* BEGIN Provided material *
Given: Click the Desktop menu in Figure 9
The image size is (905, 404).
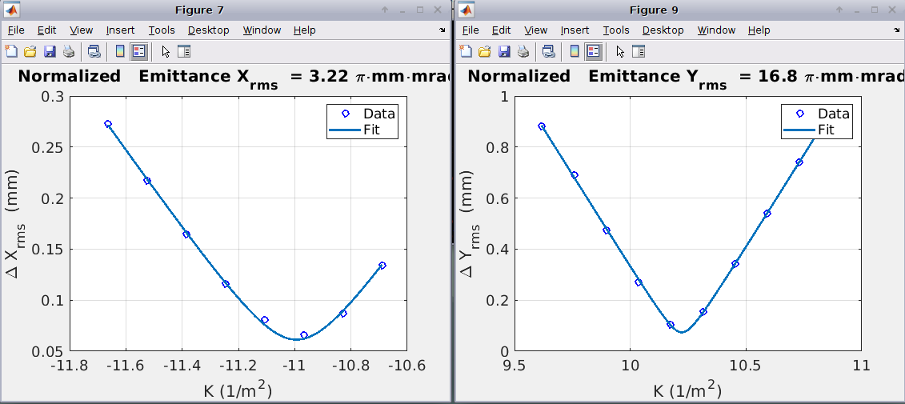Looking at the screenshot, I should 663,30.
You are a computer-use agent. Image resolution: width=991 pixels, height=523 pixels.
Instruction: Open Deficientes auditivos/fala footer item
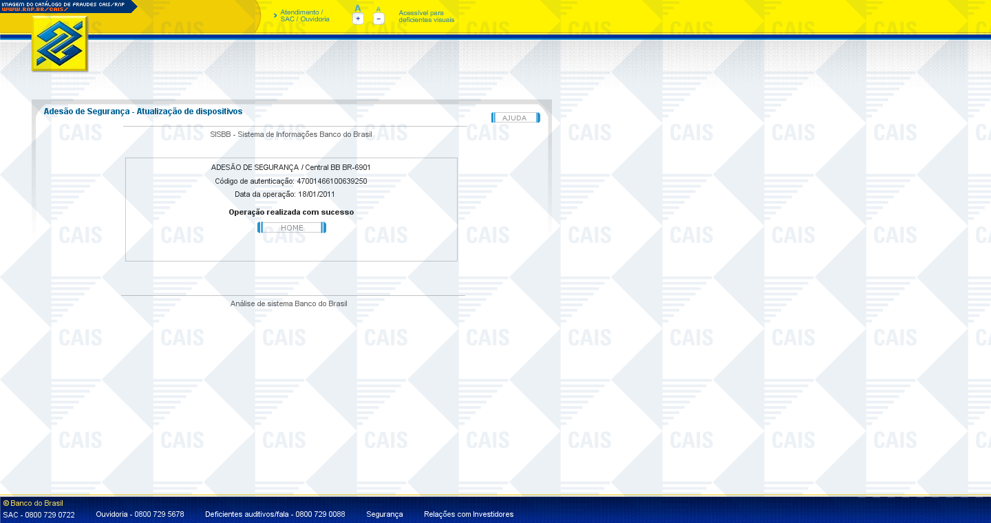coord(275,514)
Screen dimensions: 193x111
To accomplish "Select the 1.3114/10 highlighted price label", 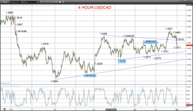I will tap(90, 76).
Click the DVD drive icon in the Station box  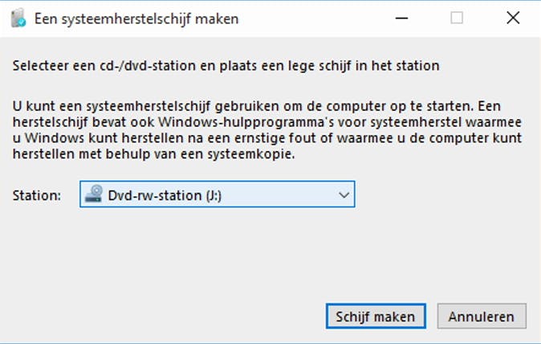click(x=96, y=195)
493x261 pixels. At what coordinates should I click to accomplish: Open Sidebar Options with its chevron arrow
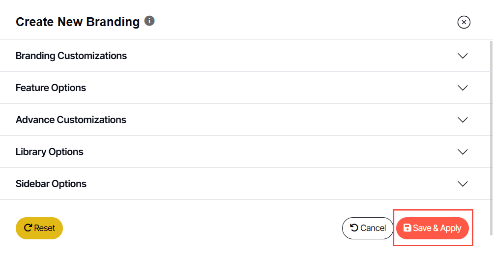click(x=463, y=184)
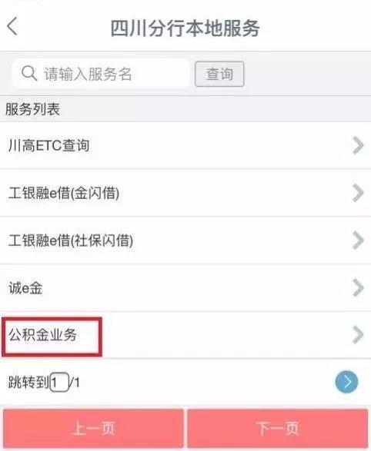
* END Provided material *
* BEGIN Provided material *
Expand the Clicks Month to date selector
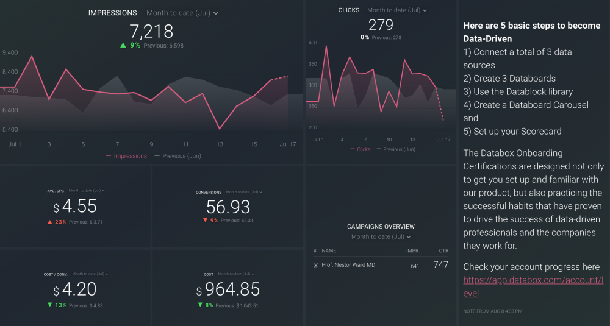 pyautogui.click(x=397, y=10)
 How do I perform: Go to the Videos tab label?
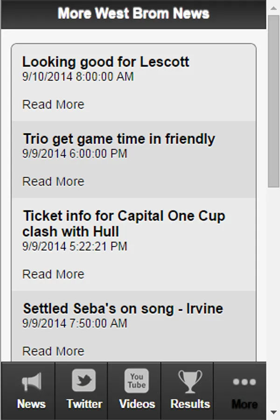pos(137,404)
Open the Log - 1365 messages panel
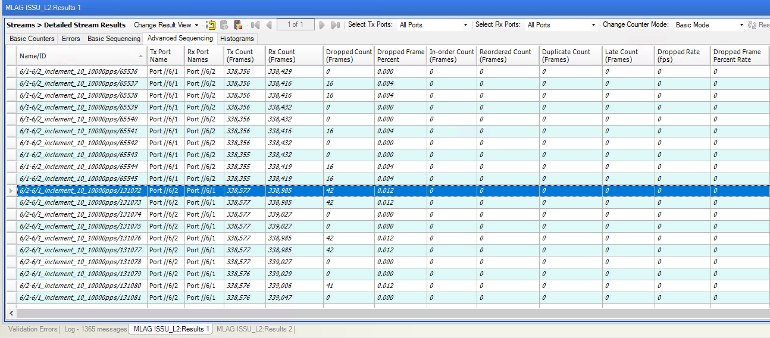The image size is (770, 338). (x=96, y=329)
* END Provided material *
* BEGIN Provided material *
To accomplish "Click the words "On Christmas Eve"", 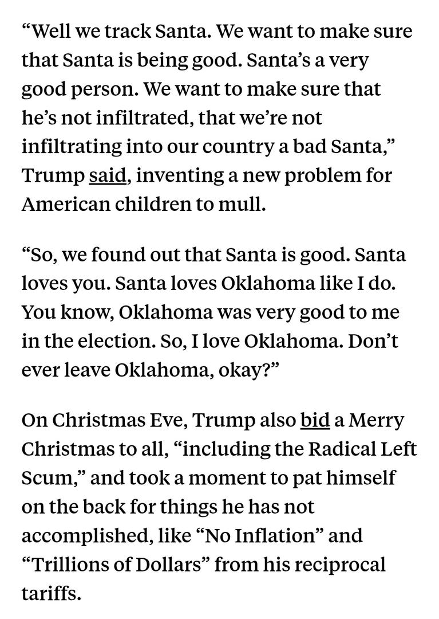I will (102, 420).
* END Provided material *
• What to do
Reproduce exactly everything from the line containing "How do I perform: Go" down to the line containing "The image size is (770, 338). (x=96, y=329)", both of those lines included, without the pictures.

• Solution to this task
 How do I perform: Go to the Videos tab label?
pos(137,404)
Open the Log - 1365 messages panel
The image size is (770, 338). (x=96, y=329)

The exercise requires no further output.